Gregory Maguire's chilling, wonderful retelling of Cinderella is a study in contrasts. Love and hate, beauty and ugliness, cruelty and charity—each idea is stripped of its ethical trappings, smashed up against its opposite number, and laid bare for our examination. Confessions of an Ugly Stepsister begins in 17th-century Holland, where the two Fisher sisters and their mother have fled to escape a hostile England. Maguire's characters are at once more human and more fanciful than their fairy-tale originals. Plain but smart Iris and her sister, Ruth, a hulking simpleton, are dazed and terrified as their mother, Margarethe, urges them into the strange Dutch streets. Within days, purposeful Margarethe has secured the family a place in the home of an aspiring painter, where for a short time, they find happiness.

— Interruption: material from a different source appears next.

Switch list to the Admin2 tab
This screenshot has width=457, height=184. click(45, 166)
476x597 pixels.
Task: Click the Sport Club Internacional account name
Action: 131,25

But this is Cinderella, after all, and tragedy is inevitable. When a wealthy tulip speculator commissions the painter to capture his blindingly lovely daughter, Clara, on canvas, Margarethe jumps at the chance to better their lot. "Give me room to cast my eel spear, and let follow what may," she crows, and the Fisher family abandons the artist for the upper-crust Van den Meers.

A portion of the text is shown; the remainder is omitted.